More than 90% of people with Down syndrome develop Alzheimer disease but receive little or no treatment for their dementia. Novel biomarkers of ageing and dementia bring new hope to this medically vulnerable population and can also help researchers understand dementia in other populations.


The average lifespan of people with Down syndrome (DS) has increased by more than threefold in the past 60 years1, mostly owing to advances in medical care and higher overall levels of health. However, this longer lifespan comes with an increased risk of developing Alzheimer disease (AD). Trisomy of chromosome 21, which causes DS, results in an extra copy of APP; this gene encodes the amyloid-β precursor protein (APP), which is cleaved to produce amyloid-β (Aβ), and is associated with AD. The trisomy also results in additional copies of other AD-related genes that are involved in inflammation, redox metabolism and mitochondrial dysfunction2. Consequently, the lifetime risk of AD for adults with DS is >90%3. However, clinical diagnosis of dementia in adults with DS is challenging because the age of onset and the clinical symptoms are hetero geneous, in part owing to the variability in baseline functionality and differences in the severity of intellectual disability.

Imaging techniques, such as PET, have improved our understanding of the neuropathological processes that lead to DS-AD, but these techniques remain expensive and can be challenging to implement in vulnerable populations, such as those with DS. Fluid biomarkers have, therefore, become increasingly sought after and could shed light on disease progression in adults with DS compared with that in people with other genetic or sporadic forms of AD. Three new studies have demonstrated the utility of various biomarker methods, and the findings provide additional insight into the value of the population with DS for the study of AD in the general population.

In the first of these studies, Fagan et al.4 compared patterns of cerebrospinal fluid (CSF) biomarkers in people with DS with those in carriers of autosomal dominant variants of AD; altered processing or overproduction of APP have been proposed as the main cause of AD in these two groups. The study was cross-sectional and included adults aged 30–61 years. CSF samples from adults with DS were obtained via the Alzheimer’s Biomarker Consortium-Down Syndrome (ABC-DS) in the USA, and samples from patients with autosomal dominant AD-associated mutations were collected through the Dominantly Inherited Alzheimer Network (DIAN) study.
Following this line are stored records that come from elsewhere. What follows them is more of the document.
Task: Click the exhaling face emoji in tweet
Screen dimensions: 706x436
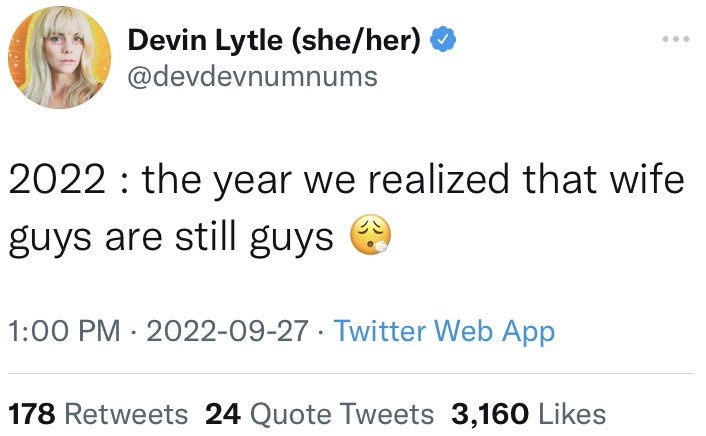Action: 370,237
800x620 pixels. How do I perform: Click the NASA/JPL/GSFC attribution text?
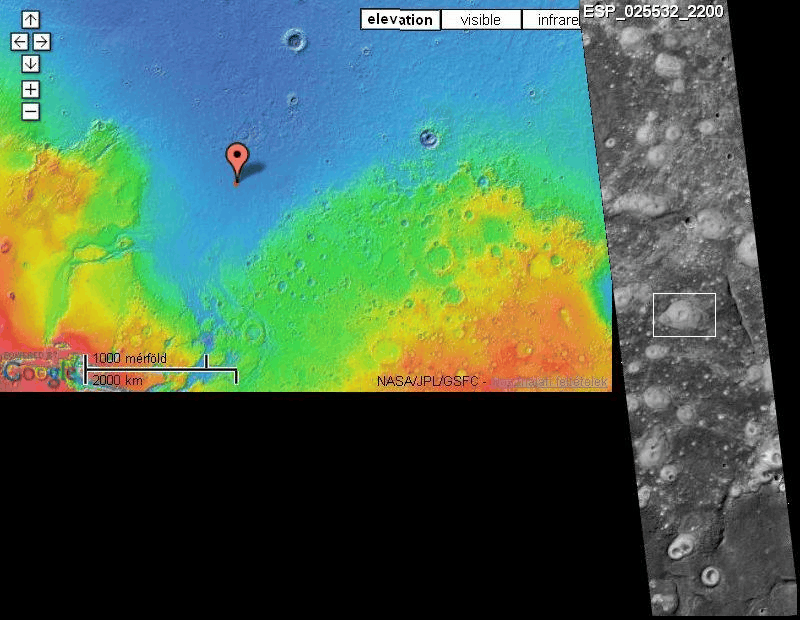coord(427,382)
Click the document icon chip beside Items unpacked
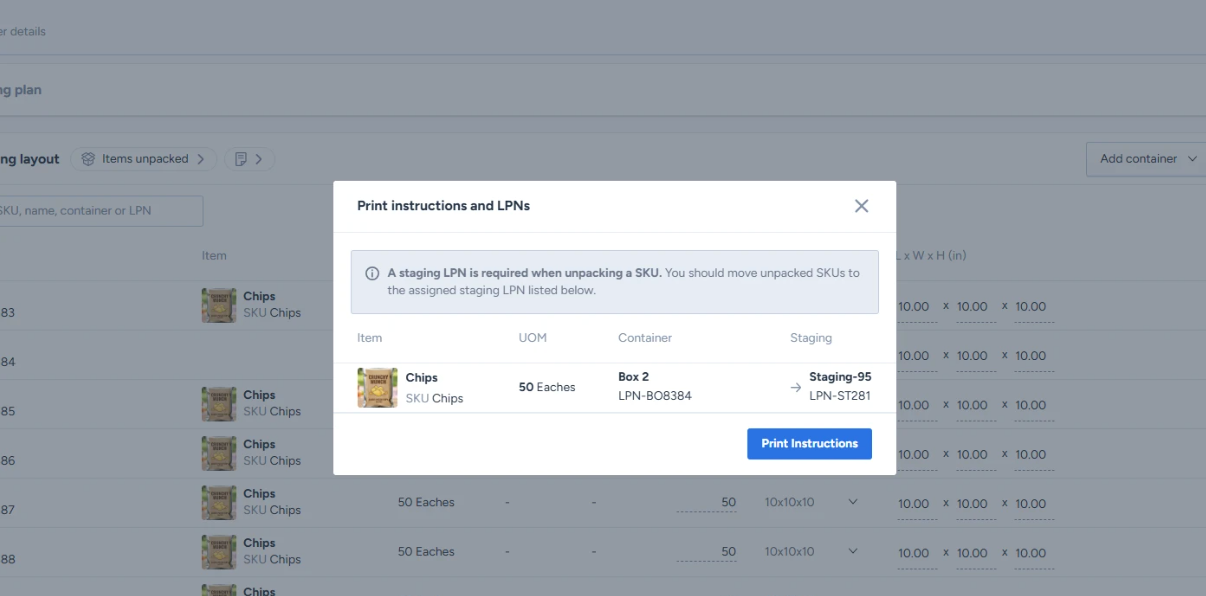Image resolution: width=1206 pixels, height=596 pixels. (x=249, y=159)
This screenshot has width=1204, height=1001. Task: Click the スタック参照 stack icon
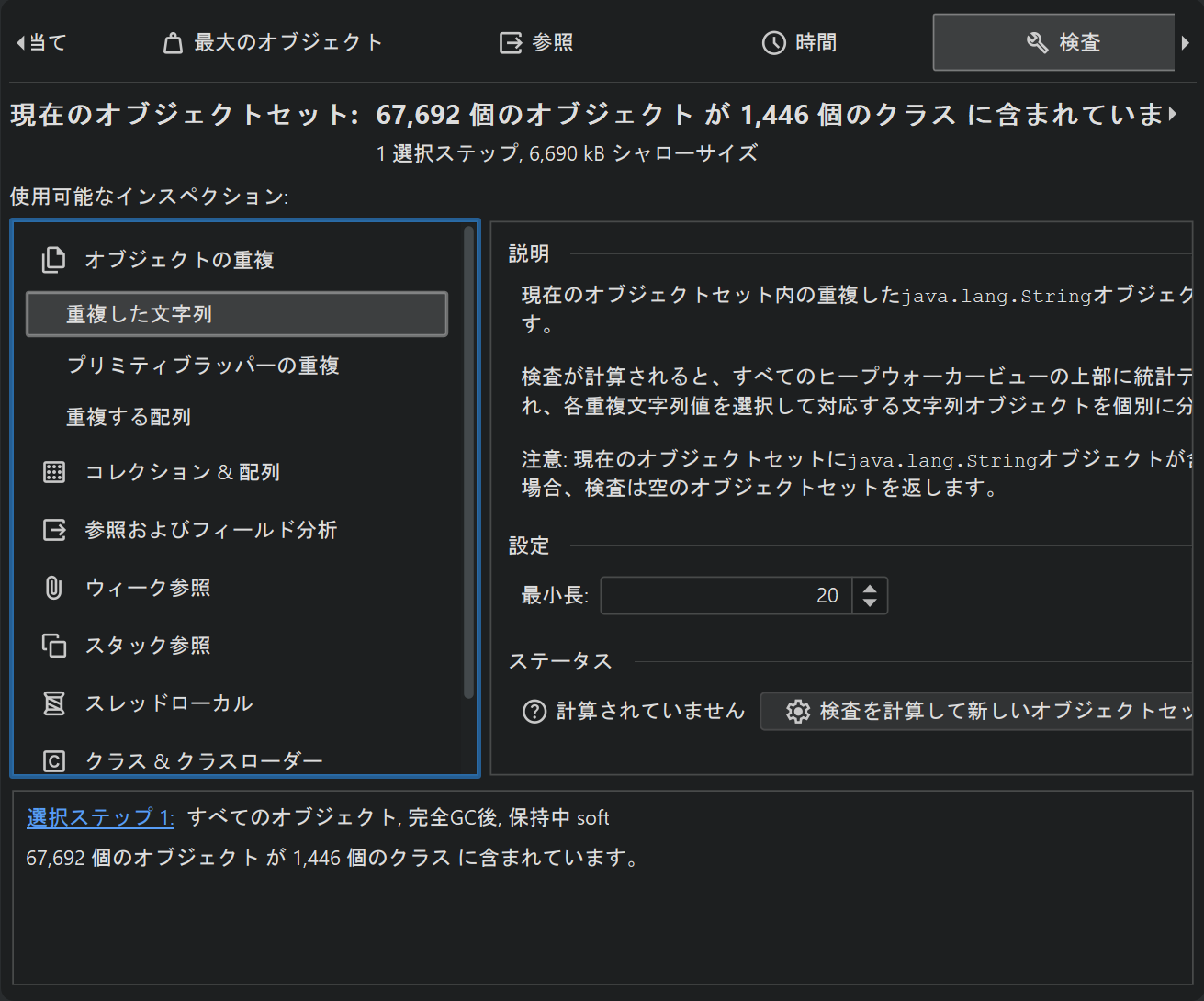click(x=54, y=646)
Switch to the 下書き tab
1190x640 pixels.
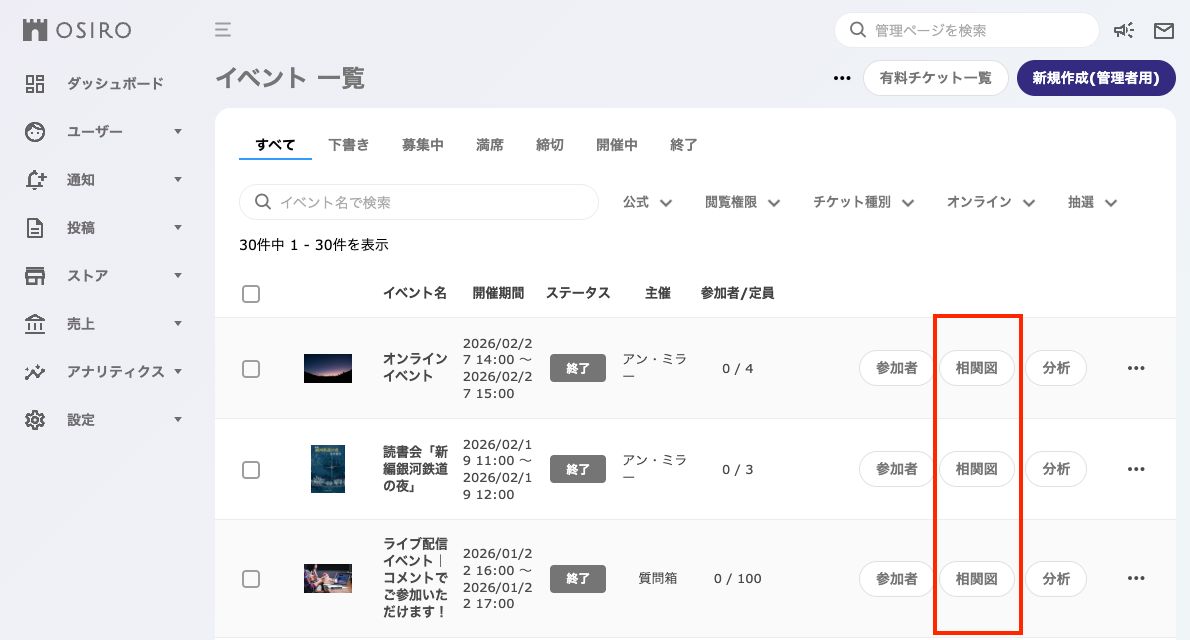(348, 144)
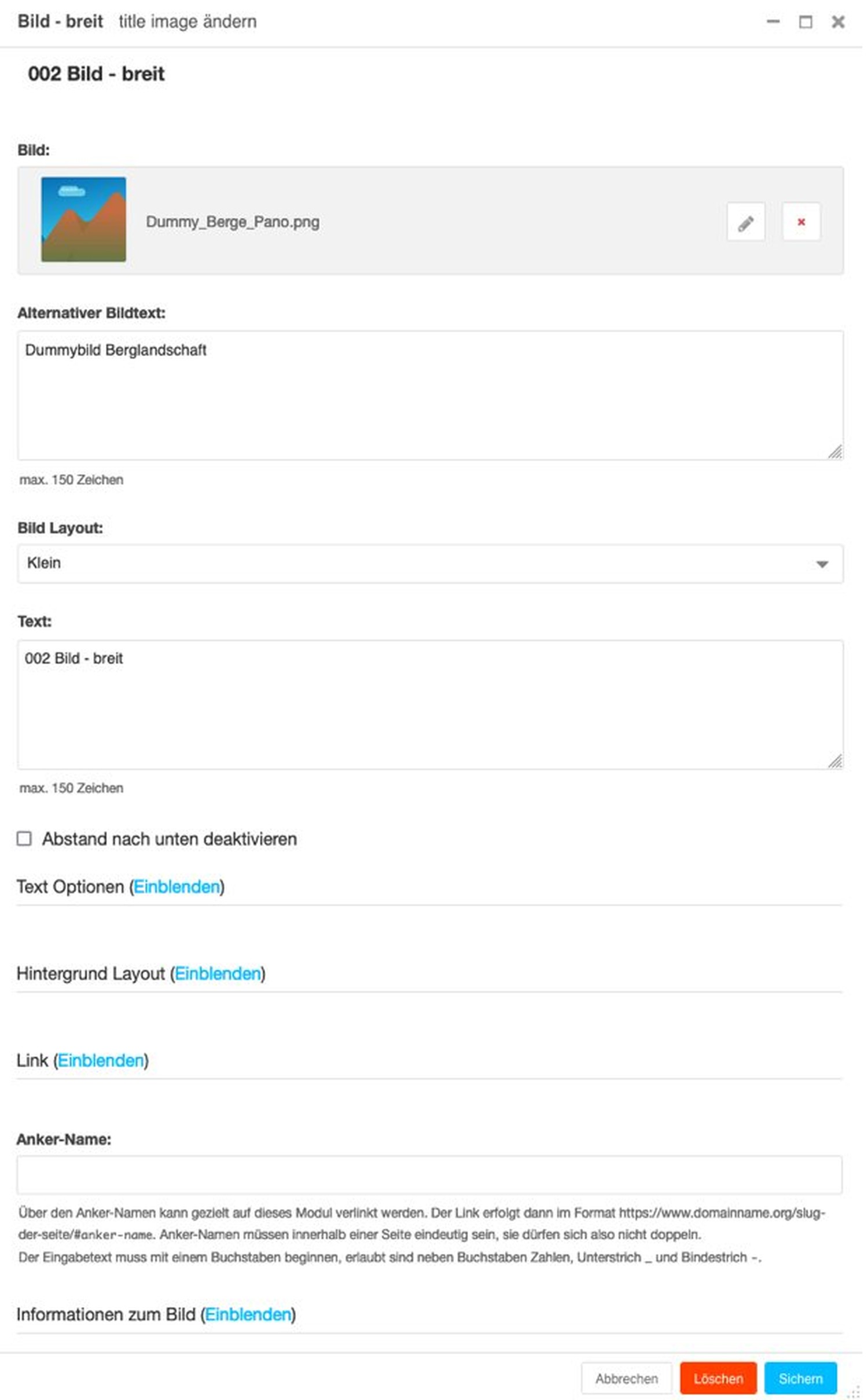Click the Berge panorama thumbnail image
This screenshot has width=868, height=1400.
83,219
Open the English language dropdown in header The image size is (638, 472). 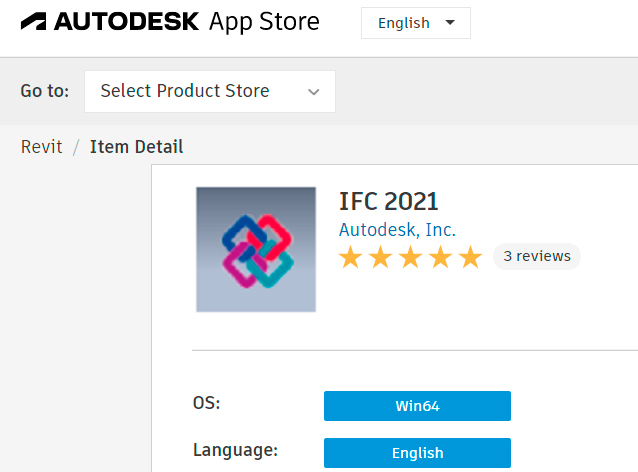coord(416,23)

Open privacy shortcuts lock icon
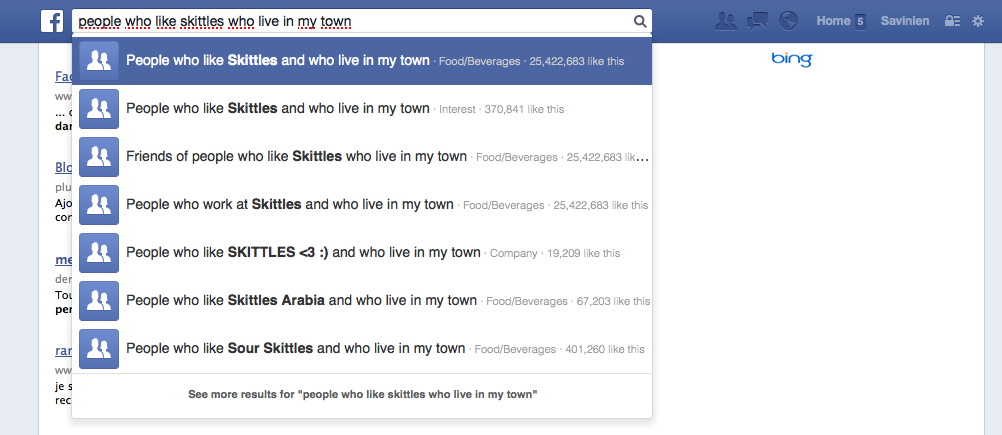tap(952, 21)
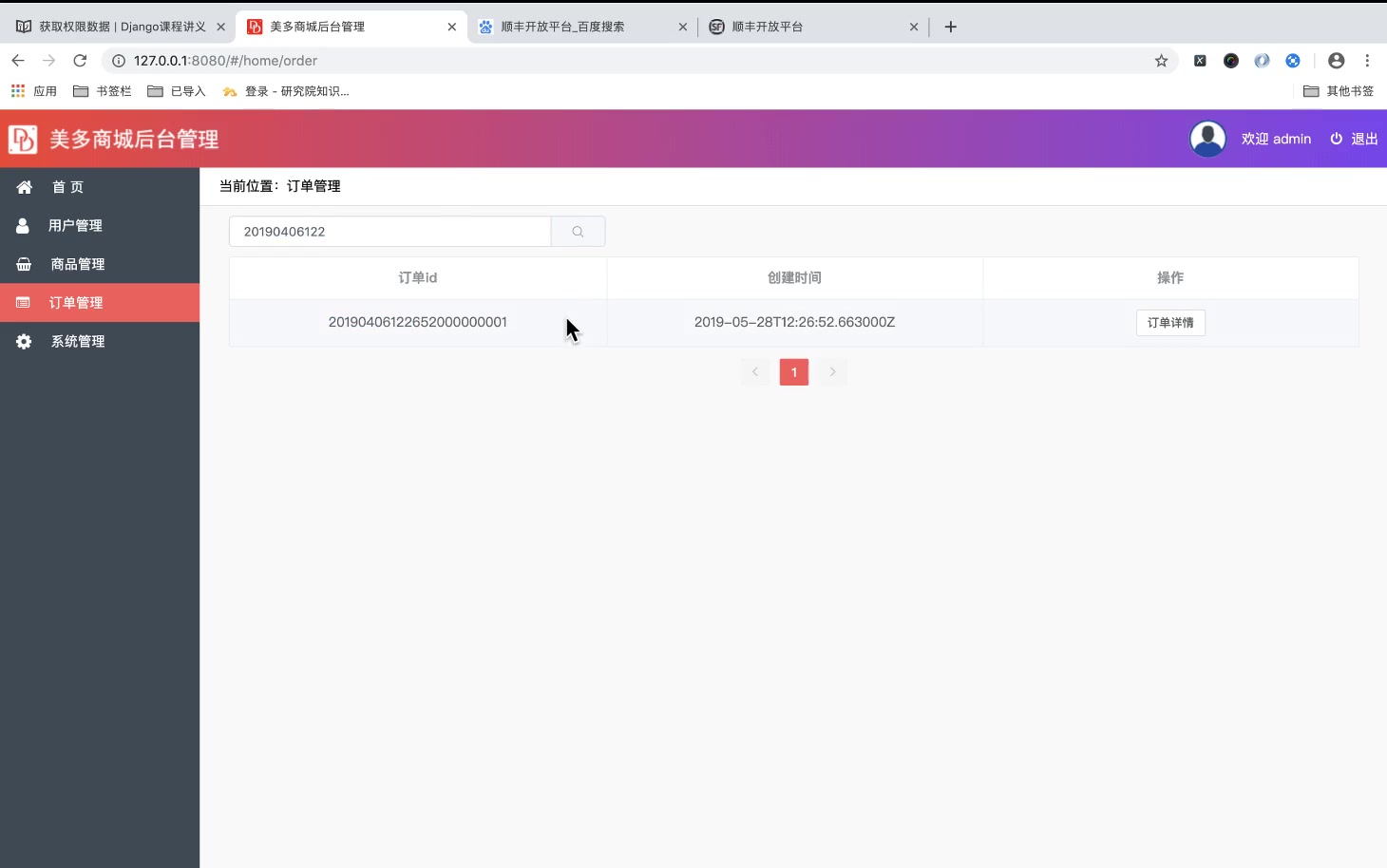Click the order search input field
This screenshot has height=868, width=1387.
390,231
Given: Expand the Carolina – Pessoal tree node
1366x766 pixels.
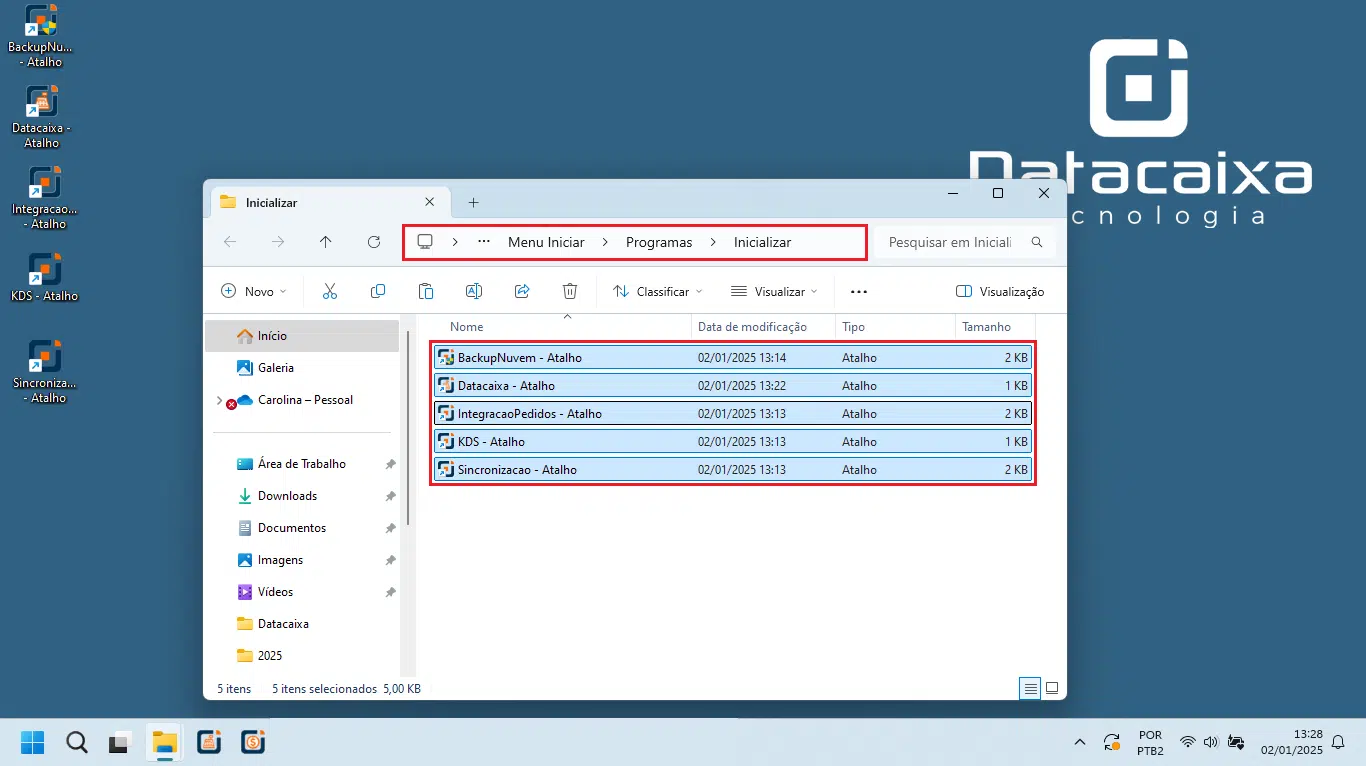Looking at the screenshot, I should coord(219,400).
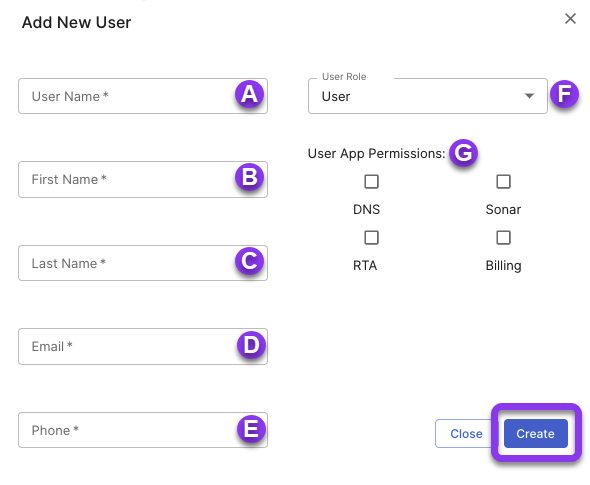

The biomarkers measured were the core AD biomarkers (Aβ40, Aβ42 and phosphorylated tau (p-tau)181), a biomarker of neuroinflammation (YKL-40) and biomarkers of neuronal, axonal and synaptic injury (neurofilament light chain (NfL), tau, VLP1 and SNAP25).

The patterns of these CSF biomarkers were remarkably similar between adults with DS and carriers of autosomal dominant AD-associated mutations4. Adults with DS had higher absolute levels of Aβ40 and Aβ42 in the CSF than did mutation carriers, but the decrease in the Aβ42:Aβ40 ratio over time that is associated with progression of clinical symptoms was comparable between the two groups, suggesting that the timing of aggregation is similar. CSF levels of tau and NfL were already elevated in the asymptomatic stage in both groups, confirming that neuronal injury had occurred before symptoms of dementia developed. Previous imaging studies have shown that pre-symptomatic atrophy occurs in different brain areas in these two groups5,6.

“plasma levels of NfL could inform the diagnosis and prognosis of pre-symptomatic AD in people with DS”

Interestingly, the p-tau181:Aβ42 ratio was lower in participants with DS than in mutation carriers, even though this ratio increased in parallel in both groups. This finding suggests that this ratio could be used to predict conversion to dementia in people with DS. People with DS also had higher levels of YKL-40 than mutation carriers in the asymptomatic and symptomatic stages of AD. Immune dysfunction in DS is substantial and complex7, but differences in the inflammatory profiles associated with DS-AD and other genetic forms of AD remain to be investigated. Overall, the study by Fagan et al.4 highlights the similarities in the pathophysiological progression of AD in these two groups that are at high risk of AD, thereby demonstrating the need for alternative biomarkers (for example, markers of inflammation, oxidative stress and altered metabolism) that could predict the onset of dementia in people with DS.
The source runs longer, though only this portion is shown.